Purpose: Postaxial polydactyly type B (PPB) is characterized by a supernumerary digit attached to the small finger by a thin skin/neurovascular pedicle. It can be excised in-office with local anesthesia or in the operating room (OR) under general anesthesia. No existing studies have analyzed the factors contributing to cost differences between these two treatment strategies. Therefore, this study compared charges, reimbursements, and outcomes of in-office vs. OR surgical excisions. We hypothesized that in-office excisions are more cost-effective.
Methods: Demographics, treatment strategy, and complications were extracted from records of all cases of PPB excision at a single children’s hospital from fiscal year (FY) 2018-2023. Charge and reimbursement data were obtained from the finance department. In-office billing charges only included surgeon charges (no facility or anesthesia charges applied), but OR charges additionally included the associated hospital charges (facilities, anesthesia, etc.).
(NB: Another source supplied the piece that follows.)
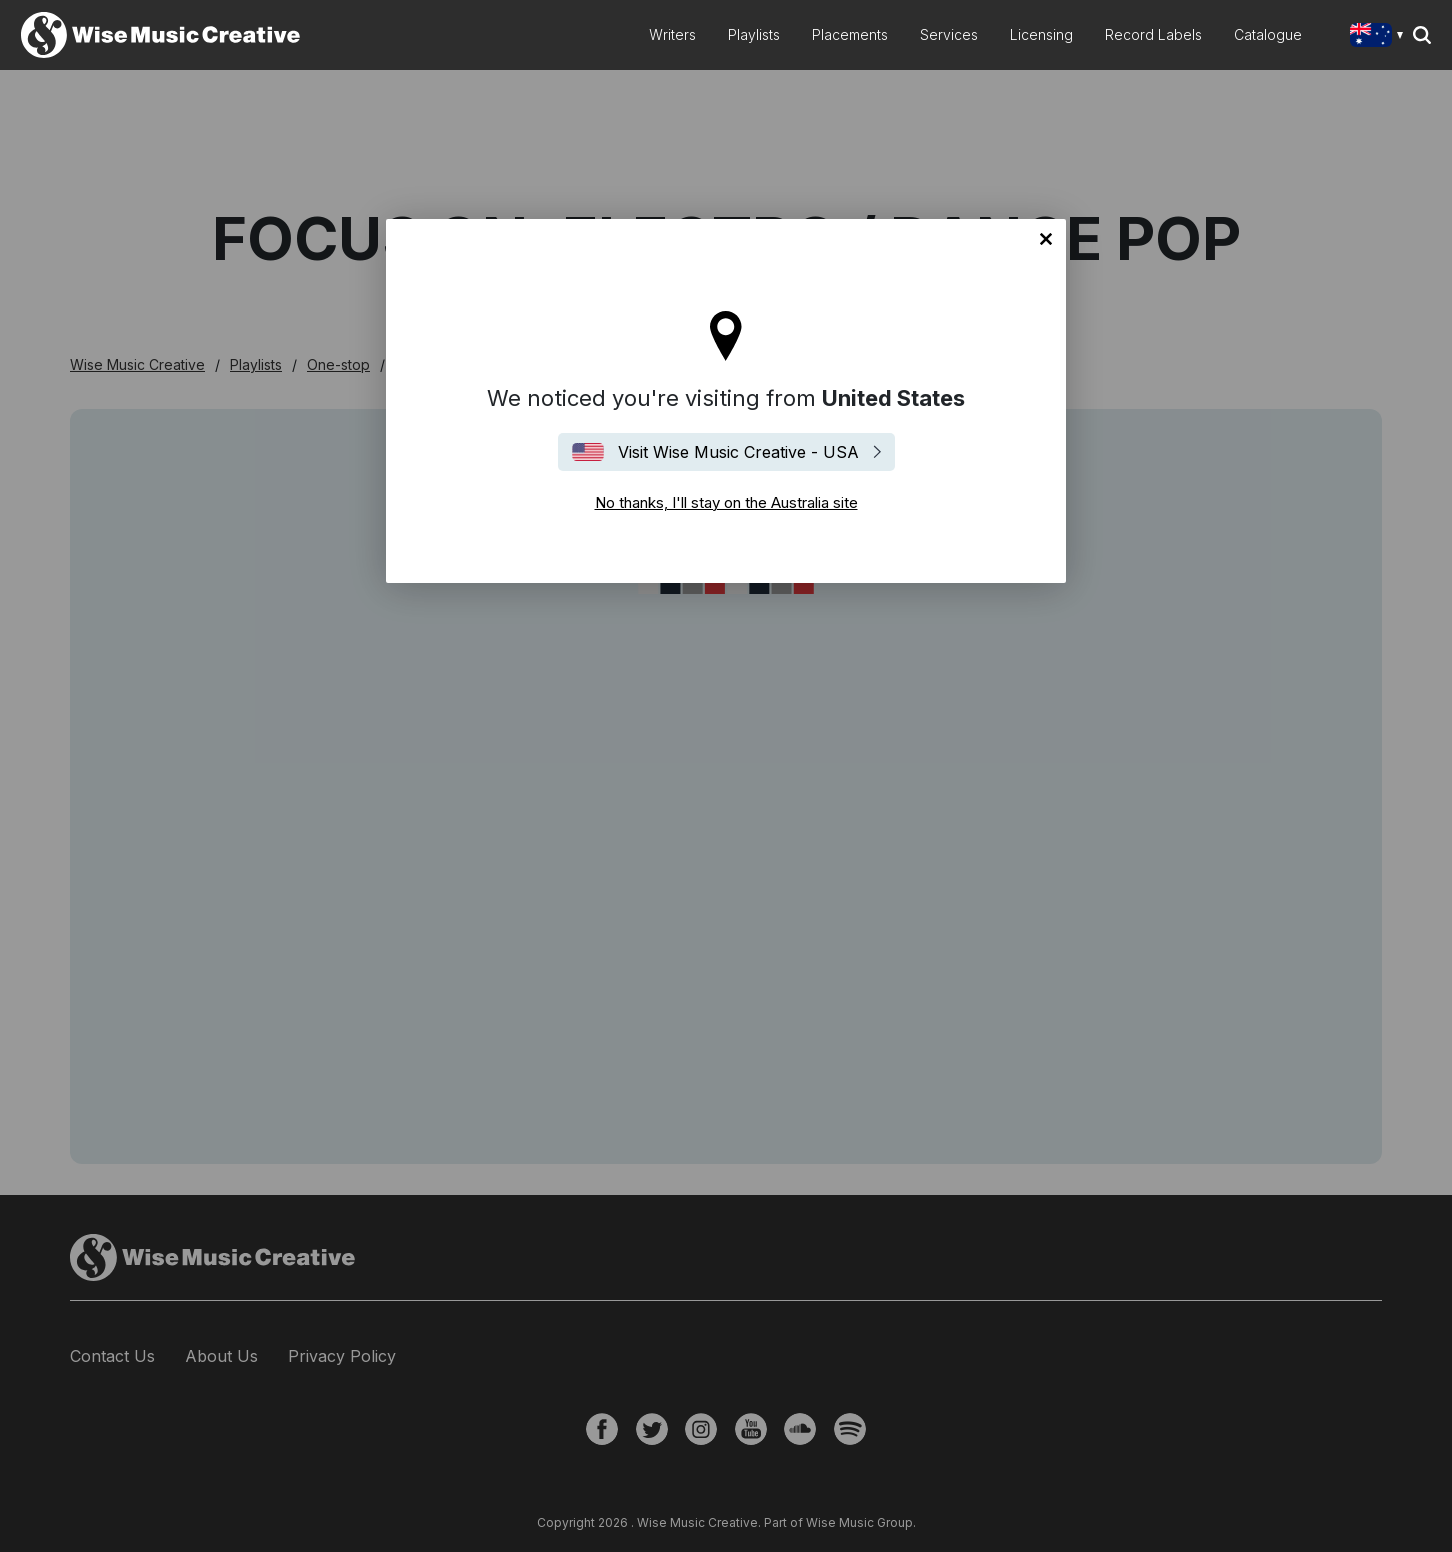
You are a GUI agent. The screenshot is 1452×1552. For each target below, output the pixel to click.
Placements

Charges/reimbursements before FY2023 were adjusted for inflation using the Consumer Price Index and reported in FY2023 USD. Reimbursements were specific to the payor mix and insurance coverage of the patients analyzed and are subject to change for other populations. They were obtained as summary statistics (mean [SD]) by financial year, so weighted averages and pooled standard deviations were calculated to represent total reimbursements. Independent t-tests and Fisher’s exact tests were conducted.
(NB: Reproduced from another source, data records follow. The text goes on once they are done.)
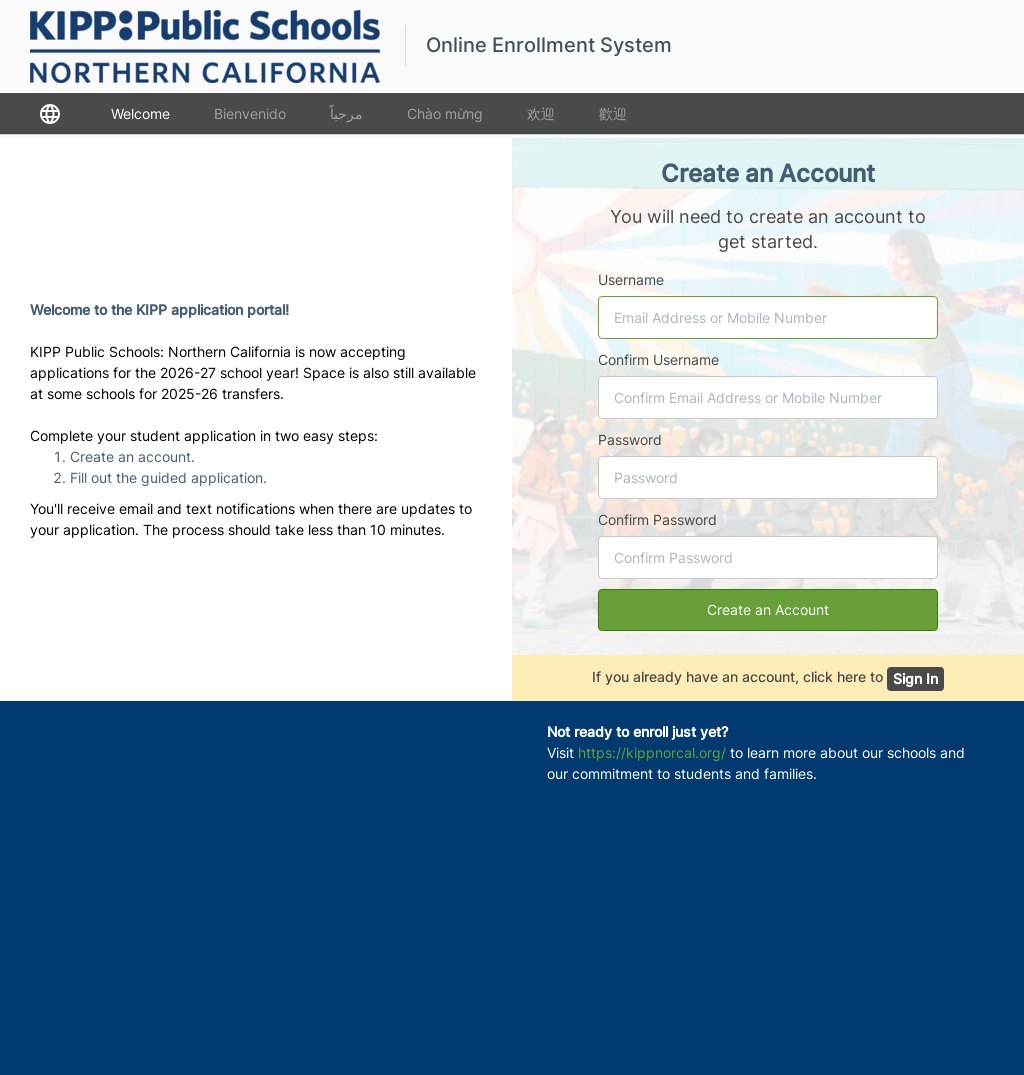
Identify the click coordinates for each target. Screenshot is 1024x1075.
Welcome (140, 113)
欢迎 (541, 113)
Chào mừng (445, 113)
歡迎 (613, 113)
Results: Of 620 patients, 30 (4.8%) underwent OR excisions (22 bilateral, 8 unilateral), and 590 (95%) underwent in-office excisions (346 bilateral, 244 unilateral). The cohort had a 1.3:1.0 male-to-female ratio and primarily identified as Black (72%). Median age at excision was 12.2 (6.1-171) months in the OR and 1.1 (0.1-15) months in-office. Average total charges were 78% (p < 0.001) and 84% (p < 0.001) less for bilateral and unilateral excisions, respectively, in-office than in the OR. In-office surgeon charges were ~40% (Bilateral: p < 0.001, Unilateral: p = 0.002) less than OR charges. Insurance companies and families paid less, on average, for in-office excisions. Specifically, insurance companies paid 83% less for bilateral (p < 0.001) and 88% less for unilateral in-office excisions (p = 0.01). Accordingly, surgeon reimbursements were 55% (p < 0.001) and 48% (p = 0.3) less for bilateral and unilateral in-office excisions, respectively.
One OR patient (3.3%) and eight in-office patients (1.4%) faced complications. The treatment strategy did not significantly impact outcomes (p = 0.4).Current Procedural Terminology (CPT) code usage varied. In the OR, 90% of procedures were booked with code 26587 or “reconstruction of polydactylous digit, soft tissues, and bone,” 6.7% with 11420 or “excision of a benign lesion,” and 3.3% with 11200 or “removal of skin tags, up to 15 lesions.” In-office, 63% of procedures were booked with code 26587, 37% with 11420, and 0.2% with 11200.
Conclusions: Given the cost efficacy and safety of in-clinic excision, OR excision should be limited to patient-specific factors requiring general anesthesia or non-standard equipment.